## DATA LISTING
++++++++++

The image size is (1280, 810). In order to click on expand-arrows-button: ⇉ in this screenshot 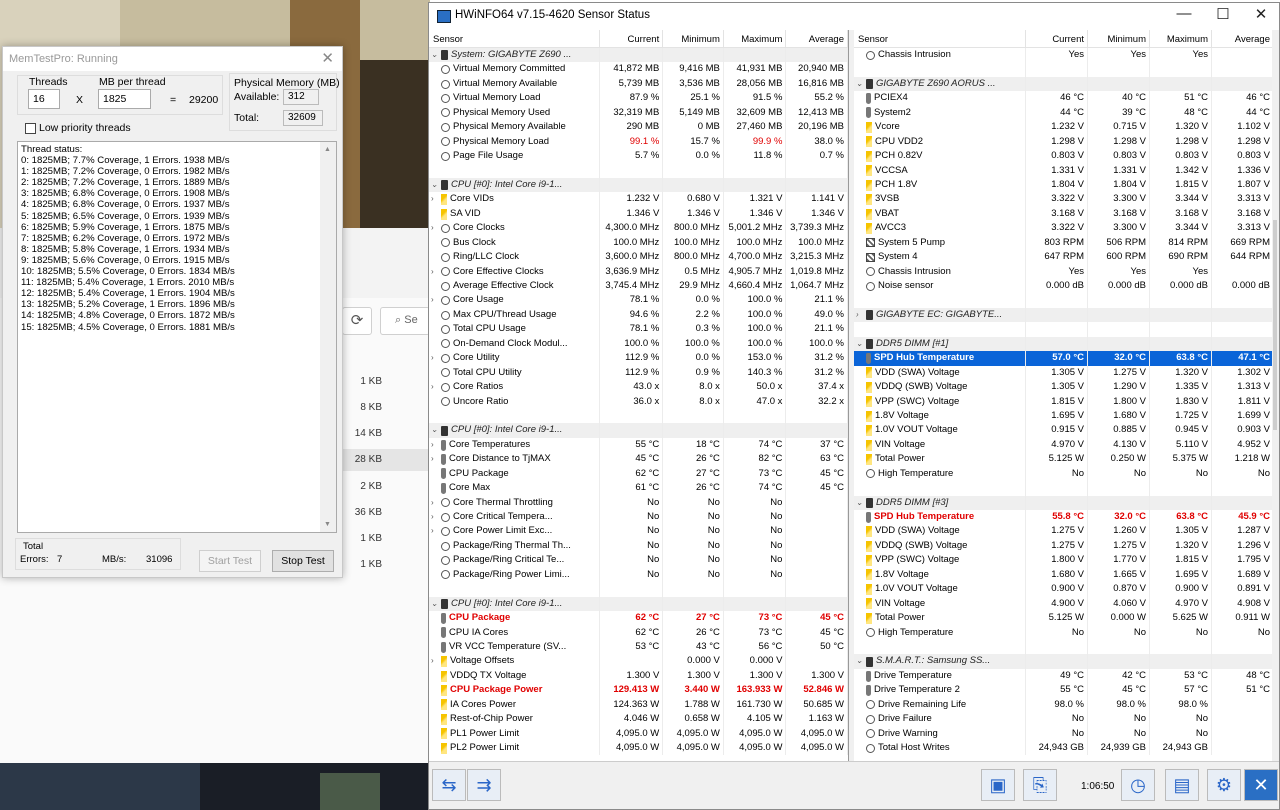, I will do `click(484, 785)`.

++++++++++

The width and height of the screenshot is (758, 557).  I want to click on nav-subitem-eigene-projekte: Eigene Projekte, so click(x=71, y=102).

++++++++++

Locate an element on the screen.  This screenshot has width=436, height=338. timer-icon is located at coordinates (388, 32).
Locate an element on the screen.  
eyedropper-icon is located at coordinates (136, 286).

++++++++++

## HOW TO COMPLETE THIS TASK
Give only the number of lines in the rows above that contain the string "element", with case counting.

## ANSWER FOR THIS EXERCISE
2